> [Activity] Write out the data again in full, exactly as it reads.

Start of Block

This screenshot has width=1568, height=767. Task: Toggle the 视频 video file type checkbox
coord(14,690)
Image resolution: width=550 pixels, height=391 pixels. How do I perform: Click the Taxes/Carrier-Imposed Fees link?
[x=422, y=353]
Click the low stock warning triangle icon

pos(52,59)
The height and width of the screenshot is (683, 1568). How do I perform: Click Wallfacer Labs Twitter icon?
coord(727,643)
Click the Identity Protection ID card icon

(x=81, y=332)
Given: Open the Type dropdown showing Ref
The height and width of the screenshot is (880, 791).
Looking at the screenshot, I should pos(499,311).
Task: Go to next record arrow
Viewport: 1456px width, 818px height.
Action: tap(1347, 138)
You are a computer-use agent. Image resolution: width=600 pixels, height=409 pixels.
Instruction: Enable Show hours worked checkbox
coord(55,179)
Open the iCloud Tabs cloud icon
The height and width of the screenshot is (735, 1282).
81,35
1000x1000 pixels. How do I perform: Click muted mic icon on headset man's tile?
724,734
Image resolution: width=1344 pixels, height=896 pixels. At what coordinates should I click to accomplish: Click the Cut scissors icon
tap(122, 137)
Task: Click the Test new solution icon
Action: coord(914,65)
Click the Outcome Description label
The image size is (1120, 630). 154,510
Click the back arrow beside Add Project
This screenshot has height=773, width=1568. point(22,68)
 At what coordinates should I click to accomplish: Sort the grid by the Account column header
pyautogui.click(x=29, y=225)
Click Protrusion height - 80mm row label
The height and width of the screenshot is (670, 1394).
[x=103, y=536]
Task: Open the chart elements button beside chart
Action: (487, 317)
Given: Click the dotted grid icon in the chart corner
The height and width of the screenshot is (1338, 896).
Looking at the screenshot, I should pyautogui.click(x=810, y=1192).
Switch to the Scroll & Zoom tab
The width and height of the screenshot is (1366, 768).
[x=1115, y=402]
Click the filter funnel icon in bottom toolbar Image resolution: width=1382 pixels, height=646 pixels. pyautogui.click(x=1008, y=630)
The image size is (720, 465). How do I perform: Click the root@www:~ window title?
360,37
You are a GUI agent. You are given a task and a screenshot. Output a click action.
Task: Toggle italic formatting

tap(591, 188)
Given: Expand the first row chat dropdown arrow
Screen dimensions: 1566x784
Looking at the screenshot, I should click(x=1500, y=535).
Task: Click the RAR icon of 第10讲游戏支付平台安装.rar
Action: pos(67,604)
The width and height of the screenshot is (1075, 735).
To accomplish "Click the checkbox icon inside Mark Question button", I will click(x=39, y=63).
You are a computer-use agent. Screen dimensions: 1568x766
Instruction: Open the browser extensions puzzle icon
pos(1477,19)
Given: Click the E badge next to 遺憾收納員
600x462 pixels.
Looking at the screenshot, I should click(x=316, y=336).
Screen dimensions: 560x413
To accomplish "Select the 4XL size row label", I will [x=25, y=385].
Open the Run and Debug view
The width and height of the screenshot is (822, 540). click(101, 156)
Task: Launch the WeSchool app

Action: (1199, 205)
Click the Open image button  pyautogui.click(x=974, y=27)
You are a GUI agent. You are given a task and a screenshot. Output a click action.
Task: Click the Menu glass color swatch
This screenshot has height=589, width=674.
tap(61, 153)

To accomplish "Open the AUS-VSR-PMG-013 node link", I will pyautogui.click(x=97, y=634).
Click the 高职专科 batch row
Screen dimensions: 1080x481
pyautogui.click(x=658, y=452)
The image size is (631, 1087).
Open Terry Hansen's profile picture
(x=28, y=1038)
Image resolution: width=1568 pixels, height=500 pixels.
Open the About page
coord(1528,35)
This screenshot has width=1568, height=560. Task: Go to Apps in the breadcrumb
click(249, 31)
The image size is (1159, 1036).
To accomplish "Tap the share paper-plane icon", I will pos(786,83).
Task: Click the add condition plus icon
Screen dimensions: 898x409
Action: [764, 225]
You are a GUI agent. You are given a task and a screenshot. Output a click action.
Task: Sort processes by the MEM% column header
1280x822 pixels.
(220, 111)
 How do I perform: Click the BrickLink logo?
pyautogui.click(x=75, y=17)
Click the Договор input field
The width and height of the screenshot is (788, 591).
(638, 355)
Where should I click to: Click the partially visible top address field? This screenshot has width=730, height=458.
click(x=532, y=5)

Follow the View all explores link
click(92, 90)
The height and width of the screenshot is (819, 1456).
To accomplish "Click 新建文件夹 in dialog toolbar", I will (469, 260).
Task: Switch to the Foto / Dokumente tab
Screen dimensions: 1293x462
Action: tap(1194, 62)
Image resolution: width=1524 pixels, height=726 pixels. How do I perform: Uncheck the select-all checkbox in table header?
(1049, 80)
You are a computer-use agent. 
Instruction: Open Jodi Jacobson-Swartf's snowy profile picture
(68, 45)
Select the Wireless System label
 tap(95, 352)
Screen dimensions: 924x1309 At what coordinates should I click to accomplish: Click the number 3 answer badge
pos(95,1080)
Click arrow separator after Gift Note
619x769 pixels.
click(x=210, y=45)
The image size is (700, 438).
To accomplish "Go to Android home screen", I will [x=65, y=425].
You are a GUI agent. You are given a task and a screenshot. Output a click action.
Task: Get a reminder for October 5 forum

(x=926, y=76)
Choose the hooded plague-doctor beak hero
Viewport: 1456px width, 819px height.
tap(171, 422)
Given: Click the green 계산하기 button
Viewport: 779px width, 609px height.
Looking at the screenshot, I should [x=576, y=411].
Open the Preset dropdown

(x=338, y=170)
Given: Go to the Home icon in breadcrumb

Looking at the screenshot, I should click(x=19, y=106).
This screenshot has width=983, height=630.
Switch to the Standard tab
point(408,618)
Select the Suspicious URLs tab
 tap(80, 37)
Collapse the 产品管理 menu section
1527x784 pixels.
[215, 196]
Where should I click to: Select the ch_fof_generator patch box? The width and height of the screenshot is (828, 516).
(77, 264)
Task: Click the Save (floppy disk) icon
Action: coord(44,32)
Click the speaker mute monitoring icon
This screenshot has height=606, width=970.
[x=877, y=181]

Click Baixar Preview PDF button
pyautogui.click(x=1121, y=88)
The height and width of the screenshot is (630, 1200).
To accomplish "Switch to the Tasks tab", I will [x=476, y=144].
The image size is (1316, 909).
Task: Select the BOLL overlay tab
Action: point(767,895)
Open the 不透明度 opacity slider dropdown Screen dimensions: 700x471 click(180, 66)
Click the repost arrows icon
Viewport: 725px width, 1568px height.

End of Block

> [Response for this exercise]
This screenshot has width=1568, height=767. Task: Toggle the 视频 video file type checkbox
coord(14,690)
Image resolution: width=550 pixels, height=391 pixels. How do I perform: Click the Taxes/Carrier-Imposed Fees link?
[x=422, y=353]
Click the low stock warning triangle icon

pos(52,59)
The height and width of the screenshot is (683, 1568). How do I perform: Click Wallfacer Labs Twitter icon?
coord(727,643)
Click the Identity Protection ID card icon

(x=81, y=332)
Given: Open the Type dropdown showing Ref
The height and width of the screenshot is (880, 791).
Looking at the screenshot, I should pos(499,311).
Task: Go to next record arrow
Viewport: 1456px width, 818px height.
Action: tap(1347, 138)
You are a computer-use agent. Image resolution: width=600 pixels, height=409 pixels.
Instruction: Enable Show hours worked checkbox
coord(55,179)
Open the iCloud Tabs cloud icon
The height and width of the screenshot is (735, 1282).
81,35
1000x1000 pixels. How do I perform: Click muted mic icon on headset man's tile?
724,734
Image resolution: width=1344 pixels, height=896 pixels. At what coordinates should I click to accomplish: Click the Cut scissors icon
tap(122, 137)
Task: Click the Test new solution icon
Action: coord(914,65)
Click the Outcome Description label
The image size is (1120, 630). 154,510
Click the back arrow beside Add Project
This screenshot has height=773, width=1568. point(22,68)
 At what coordinates should I click to accomplish: Sort the grid by the Account column header
pyautogui.click(x=29, y=225)
Click Protrusion height - 80mm row label
The height and width of the screenshot is (670, 1394).
[x=103, y=536]
Task: Open the chart elements button beside chart
Action: (487, 317)
Given: Click the dotted grid icon in the chart corner
The height and width of the screenshot is (1338, 896).
Looking at the screenshot, I should pyautogui.click(x=810, y=1192).
Switch to the Scroll & Zoom tab
The width and height of the screenshot is (1366, 768).
[x=1115, y=402]
Click the filter funnel icon in bottom toolbar Image resolution: width=1382 pixels, height=646 pixels. pyautogui.click(x=1008, y=630)
The image size is (720, 465). How do I perform: Click the root@www:~ window title?
360,37
You are a GUI agent. You are given a task and a screenshot. Output a click action.
Task: Toggle italic formatting

tap(591, 188)
Given: Expand the first row chat dropdown arrow
Screen dimensions: 1566x784
Looking at the screenshot, I should click(x=1500, y=535).
Task: Click the RAR icon of 第10讲游戏支付平台安装.rar
Action: pos(67,604)
The width and height of the screenshot is (1075, 735).
To accomplish "Click the checkbox icon inside Mark Question button", I will click(x=39, y=63).
You are a computer-use agent. Screen dimensions: 1568x766
Instruction: Open the browser extensions puzzle icon
pos(1477,19)
Given: Click the E badge next to 遺憾收納員
600x462 pixels.
Looking at the screenshot, I should click(x=316, y=336).
Screen dimensions: 560x413
To accomplish "Select the 4XL size row label", I will [x=25, y=385].
Open the Run and Debug view
The width and height of the screenshot is (822, 540). click(101, 156)
Task: Launch the WeSchool app

Action: (1199, 205)
Click the Open image button  pyautogui.click(x=974, y=27)
You are a GUI agent. You are given a task and a screenshot. Output a click action.
Task: Click the Menu glass color swatch
This screenshot has height=589, width=674.
tap(61, 153)

To accomplish "Open the AUS-VSR-PMG-013 node link", I will pyautogui.click(x=97, y=634).
Click the 高职专科 batch row
Screen dimensions: 1080x481
pyautogui.click(x=658, y=452)
The image size is (631, 1087).
Open Terry Hansen's profile picture
(x=28, y=1038)
Image resolution: width=1568 pixels, height=500 pixels.
Open the About page
coord(1528,35)
This screenshot has width=1568, height=560. Task: Go to Apps in the breadcrumb
click(249, 31)
The image size is (1159, 1036).
To accomplish "Tap the share paper-plane icon", I will pos(786,83).
Task: Click the add condition plus icon
Screen dimensions: 898x409
Action: [764, 225]
You are a GUI agent. You are given a task and a screenshot. Output a click action.
Task: Sort processes by the MEM% column header
1280x822 pixels.
(220, 111)
 How do I perform: Click the BrickLink logo?
pyautogui.click(x=75, y=17)
Click the Договор input field
The width and height of the screenshot is (788, 591).
(638, 355)
Where should I click to: Click the partially visible top address field? This screenshot has width=730, height=458.
click(x=532, y=5)

Follow the View all explores link
click(92, 90)
The height and width of the screenshot is (819, 1456).
To accomplish "Click 新建文件夹 in dialog toolbar", I will (469, 260).
Task: Switch to the Foto / Dokumente tab
Screen dimensions: 1293x462
Action: tap(1194, 62)
Image resolution: width=1524 pixels, height=726 pixels. How do I perform: Uncheck the select-all checkbox in table header?
(1049, 80)
You are a computer-use agent. 
Instruction: Open Jodi Jacobson-Swartf's snowy profile picture
(68, 45)
Select the Wireless System label
 tap(95, 352)
Screen dimensions: 924x1309 At what coordinates should I click to accomplish: Click the number 3 answer badge
pos(95,1080)
Click arrow separator after Gift Note
619x769 pixels.
click(x=210, y=45)
The image size is (700, 438).
To accomplish "Go to Android home screen", I will [x=65, y=425].
You are a GUI agent. You are given a task and a screenshot. Output a click action.
Task: Get a reminder for October 5 forum

(x=926, y=76)
Choose the hooded plague-doctor beak hero
Viewport: 1456px width, 819px height.
tap(171, 422)
Given: Click the green 계산하기 button
Viewport: 779px width, 609px height.
Looking at the screenshot, I should [x=576, y=411].
Open the Preset dropdown

(x=338, y=170)
Given: Go to the Home icon in breadcrumb

Looking at the screenshot, I should click(x=19, y=106).
This screenshot has width=983, height=630.
Switch to the Standard tab
point(408,618)
Select the Suspicious URLs tab
 tap(80, 37)
Collapse the 产品管理 menu section
1527x784 pixels.
[215, 196]
Where should I click to: Select the ch_fof_generator patch box? The width and height of the screenshot is (828, 516).
(77, 264)
Task: Click the Save (floppy disk) icon
Action: coord(44,32)
Click the speaker mute monitoring icon
This screenshot has height=606, width=970.
[x=877, y=181]

Click Baixar Preview PDF button
pyautogui.click(x=1121, y=88)
The height and width of the screenshot is (630, 1200).
To accomplish "Switch to the Tasks tab", I will [x=476, y=144].
The image size is (1316, 909).
Task: Select the BOLL overlay tab
Action: point(767,895)
Open the 不透明度 opacity slider dropdown Screen dimensions: 700x471 click(180, 66)
Click the repost arrows icon
Viewport: 725px width, 1568px height.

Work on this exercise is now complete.